CCNP ENARSI Certification Cram Notes : Infrastructure Security

3.3 Troubleshoot control plane policing (CoPP) (Telnet, SSH, HTTP(S), SNMP, EIGRP, OSPF, BGP)

Control plane policing (CoPP) is a security feature used to protect the control plane of a network device from denial-of-service (DoS) attacks, which can disrupt the device's ability to process and forward traffic. CoPP accomplishes this by rate-limiting or dropping traffic that is directed to the control plane of the device, which includes protocols such as Telnet, SSH, HTTP(S), SNMP, EIGRP, OSPF, and BGP.

To troubleshoot CoPP, you can perform the following tasks:

1. Verify that CoPP is enabled on the device: Check the device configuration to ensure that CoPP is enabled and that the policy map is correctly configured.

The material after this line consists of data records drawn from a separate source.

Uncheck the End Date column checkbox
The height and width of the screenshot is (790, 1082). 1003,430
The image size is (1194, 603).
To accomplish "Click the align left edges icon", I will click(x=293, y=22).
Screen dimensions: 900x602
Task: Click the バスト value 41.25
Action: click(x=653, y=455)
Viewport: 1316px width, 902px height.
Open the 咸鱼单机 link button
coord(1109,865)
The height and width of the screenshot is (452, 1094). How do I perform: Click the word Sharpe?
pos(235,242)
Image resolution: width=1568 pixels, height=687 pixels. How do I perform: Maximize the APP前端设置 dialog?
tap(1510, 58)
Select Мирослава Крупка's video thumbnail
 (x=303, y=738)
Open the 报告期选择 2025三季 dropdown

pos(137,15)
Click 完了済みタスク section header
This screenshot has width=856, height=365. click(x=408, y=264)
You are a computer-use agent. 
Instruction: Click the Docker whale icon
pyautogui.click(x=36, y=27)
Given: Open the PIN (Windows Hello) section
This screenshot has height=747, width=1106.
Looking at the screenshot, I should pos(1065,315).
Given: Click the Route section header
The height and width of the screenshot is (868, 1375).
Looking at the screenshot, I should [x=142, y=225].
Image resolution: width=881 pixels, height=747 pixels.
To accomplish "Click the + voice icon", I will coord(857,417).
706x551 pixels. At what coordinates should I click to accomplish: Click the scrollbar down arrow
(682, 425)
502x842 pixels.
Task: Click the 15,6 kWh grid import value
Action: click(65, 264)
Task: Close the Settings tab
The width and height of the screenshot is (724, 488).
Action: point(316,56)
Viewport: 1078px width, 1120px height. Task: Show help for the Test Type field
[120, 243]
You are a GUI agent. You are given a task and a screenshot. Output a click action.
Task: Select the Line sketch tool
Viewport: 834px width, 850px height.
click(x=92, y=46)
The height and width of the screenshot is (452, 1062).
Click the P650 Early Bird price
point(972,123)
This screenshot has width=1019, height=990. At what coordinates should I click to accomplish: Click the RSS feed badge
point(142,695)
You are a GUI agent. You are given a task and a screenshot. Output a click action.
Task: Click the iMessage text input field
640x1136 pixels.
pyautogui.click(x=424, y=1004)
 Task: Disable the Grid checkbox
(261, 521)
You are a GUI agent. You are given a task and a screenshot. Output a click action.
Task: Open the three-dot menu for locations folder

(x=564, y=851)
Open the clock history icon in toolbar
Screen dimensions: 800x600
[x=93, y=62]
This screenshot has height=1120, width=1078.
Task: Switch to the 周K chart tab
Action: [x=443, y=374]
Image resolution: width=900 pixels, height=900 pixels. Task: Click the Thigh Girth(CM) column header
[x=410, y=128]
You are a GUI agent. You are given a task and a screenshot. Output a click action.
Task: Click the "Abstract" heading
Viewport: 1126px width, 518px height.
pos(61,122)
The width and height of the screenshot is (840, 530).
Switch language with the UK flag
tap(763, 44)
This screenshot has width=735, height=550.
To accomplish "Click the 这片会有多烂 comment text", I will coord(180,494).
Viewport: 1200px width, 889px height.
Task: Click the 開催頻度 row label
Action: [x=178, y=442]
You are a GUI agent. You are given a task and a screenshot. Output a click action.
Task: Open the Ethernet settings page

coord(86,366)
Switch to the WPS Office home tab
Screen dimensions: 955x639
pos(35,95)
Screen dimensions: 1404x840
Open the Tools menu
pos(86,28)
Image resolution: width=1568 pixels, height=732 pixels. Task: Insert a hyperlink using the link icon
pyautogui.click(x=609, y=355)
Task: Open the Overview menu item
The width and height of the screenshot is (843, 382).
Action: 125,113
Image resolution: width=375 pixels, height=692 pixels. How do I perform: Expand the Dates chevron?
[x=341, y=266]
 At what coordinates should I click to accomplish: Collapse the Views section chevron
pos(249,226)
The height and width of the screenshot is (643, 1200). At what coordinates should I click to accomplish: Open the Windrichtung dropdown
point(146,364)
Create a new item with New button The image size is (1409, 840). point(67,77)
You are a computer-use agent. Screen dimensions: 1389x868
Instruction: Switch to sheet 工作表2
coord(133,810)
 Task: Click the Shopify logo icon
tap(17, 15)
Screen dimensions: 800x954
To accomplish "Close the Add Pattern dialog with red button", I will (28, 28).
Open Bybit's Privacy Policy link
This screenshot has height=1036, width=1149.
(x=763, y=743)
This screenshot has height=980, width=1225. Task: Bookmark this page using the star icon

2. Check the CoPP configuration: Ensure that the policy map has been configured to allow the necessary control plane traffic and to rate-limit or drop traffic that is not authorized.

3. Verify the CoPP counters: Check the CoPP counters to see if any traffic has been dropped or rate-limited. This can help identify which traffic is being affected by the policy map.

4. Use debugging and logging: Use the debug and logging commands to gather more information about the traffic that is being affected by the CoPP policy map.

5. Check for other security features: If CoPP is not working as expected, check for other security features that may be affecting the traffic. For example, ACLs or uRPF may be blocking traffic that is allowed by the CoPP policy map.

By performing these troubleshooting steps, you can identify and resolve issues with CoPP and ensure that the control plane of your network devices is protected from DoS attacks.

3.4 Describe IPv6 First Hop security features (RA guard, DHCP guard, binding table, ND inspection/snooping, source guard)

IPv6 First Hop security features are designed to protect the network against a range of threats, including rogue router advertisements (RA), neighbor discovery (ND) attacks, and unauthorized DHCP servers. The following are the main IPv6 First Hop security features:

1. RA guard: RA guard is used to prevent rogue RA messages from being sent on the network. It filters and drops RA messages that are not from a valid source.

2. DHCP guard: DHCP guard protects against rogue DHCP servers on the network. It works by intercepting DHCP messages and verifying that they come from a trusted DHCP server.

3. Binding table: Binding tables store a list of trusted IPv6 addresses and their associated MAC addresses. They are used to validate the source MAC address of incoming packets.

4. ND inspection/snooping: ND inspection/snooping is used to prevent ND spoofing attacks. It inspects ND messages and drops any that are not from a trusted source.

bSource guard is used to prevent traffic with spoofed source addresses from entering the network. It works by verifying the source address of incoming packets against a trusted source address database.

These features can be configured on switches and routers to provide an additional layer of security to the network.